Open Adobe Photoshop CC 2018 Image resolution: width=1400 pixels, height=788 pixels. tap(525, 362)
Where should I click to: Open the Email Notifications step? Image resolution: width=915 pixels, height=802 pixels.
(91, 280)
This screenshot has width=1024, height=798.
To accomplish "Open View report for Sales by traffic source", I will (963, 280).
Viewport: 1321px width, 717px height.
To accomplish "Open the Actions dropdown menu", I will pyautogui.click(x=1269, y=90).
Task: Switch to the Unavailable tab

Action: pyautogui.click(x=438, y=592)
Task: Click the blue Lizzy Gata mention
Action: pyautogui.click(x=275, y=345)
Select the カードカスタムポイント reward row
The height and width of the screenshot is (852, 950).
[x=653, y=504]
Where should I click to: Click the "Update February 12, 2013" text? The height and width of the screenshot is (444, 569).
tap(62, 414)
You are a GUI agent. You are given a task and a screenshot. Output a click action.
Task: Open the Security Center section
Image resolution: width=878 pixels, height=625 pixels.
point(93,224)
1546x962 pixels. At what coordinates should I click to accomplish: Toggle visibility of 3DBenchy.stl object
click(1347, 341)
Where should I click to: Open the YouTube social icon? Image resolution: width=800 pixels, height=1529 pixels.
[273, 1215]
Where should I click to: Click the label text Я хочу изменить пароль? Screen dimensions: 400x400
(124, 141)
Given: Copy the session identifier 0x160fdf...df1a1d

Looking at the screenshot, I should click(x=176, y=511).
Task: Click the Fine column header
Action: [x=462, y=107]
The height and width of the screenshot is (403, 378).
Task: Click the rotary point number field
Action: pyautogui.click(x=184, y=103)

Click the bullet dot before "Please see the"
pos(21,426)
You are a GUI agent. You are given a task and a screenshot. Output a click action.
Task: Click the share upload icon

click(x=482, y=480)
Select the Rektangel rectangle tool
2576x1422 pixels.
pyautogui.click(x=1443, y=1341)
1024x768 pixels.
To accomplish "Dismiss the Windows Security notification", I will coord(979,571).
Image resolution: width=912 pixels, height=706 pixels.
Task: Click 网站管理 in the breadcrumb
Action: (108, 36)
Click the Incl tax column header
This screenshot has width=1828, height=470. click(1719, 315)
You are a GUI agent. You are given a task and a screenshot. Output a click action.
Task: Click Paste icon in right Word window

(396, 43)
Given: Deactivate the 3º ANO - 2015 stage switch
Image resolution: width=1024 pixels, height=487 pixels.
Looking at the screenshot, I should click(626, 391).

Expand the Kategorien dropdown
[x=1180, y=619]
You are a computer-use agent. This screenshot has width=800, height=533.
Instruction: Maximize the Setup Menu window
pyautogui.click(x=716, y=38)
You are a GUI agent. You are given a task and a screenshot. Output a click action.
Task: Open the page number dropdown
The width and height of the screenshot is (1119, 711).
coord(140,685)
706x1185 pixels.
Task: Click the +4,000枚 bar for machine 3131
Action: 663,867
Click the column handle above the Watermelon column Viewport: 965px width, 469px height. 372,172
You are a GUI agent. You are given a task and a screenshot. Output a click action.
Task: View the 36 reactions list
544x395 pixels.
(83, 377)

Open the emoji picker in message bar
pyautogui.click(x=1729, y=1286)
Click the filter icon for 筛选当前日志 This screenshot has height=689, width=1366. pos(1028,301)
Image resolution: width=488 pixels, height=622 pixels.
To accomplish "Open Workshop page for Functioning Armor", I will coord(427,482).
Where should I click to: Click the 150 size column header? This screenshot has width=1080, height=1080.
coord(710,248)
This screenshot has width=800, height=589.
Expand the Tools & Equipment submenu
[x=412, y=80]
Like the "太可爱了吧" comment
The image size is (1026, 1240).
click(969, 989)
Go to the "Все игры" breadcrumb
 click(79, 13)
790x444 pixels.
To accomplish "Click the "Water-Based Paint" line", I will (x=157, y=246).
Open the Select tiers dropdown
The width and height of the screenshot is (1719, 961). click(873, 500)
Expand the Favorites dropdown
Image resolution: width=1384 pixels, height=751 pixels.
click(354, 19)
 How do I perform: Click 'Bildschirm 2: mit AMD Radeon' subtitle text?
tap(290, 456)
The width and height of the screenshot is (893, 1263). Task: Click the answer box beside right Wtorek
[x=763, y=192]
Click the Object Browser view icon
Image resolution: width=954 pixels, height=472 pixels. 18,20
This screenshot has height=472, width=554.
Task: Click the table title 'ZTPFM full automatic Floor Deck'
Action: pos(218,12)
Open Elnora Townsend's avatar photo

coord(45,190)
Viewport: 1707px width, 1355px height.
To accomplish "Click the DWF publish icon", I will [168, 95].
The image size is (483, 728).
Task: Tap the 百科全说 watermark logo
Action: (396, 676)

**YOUR ASSIGNMENT**
Quote only the lines from the line containing "Open Elnora Townsend's avatar photo" through the end of the listing, please, keeping both the first and the last line.

**ANSWER SECTION**
Open Elnora Townsend's avatar photo

coord(45,190)
Viewport: 1707px width, 1355px height.
To accomplish "Click the DWF publish icon", I will [168, 95].
The image size is (483, 728).
Task: Tap the 百科全说 watermark logo
Action: (396, 676)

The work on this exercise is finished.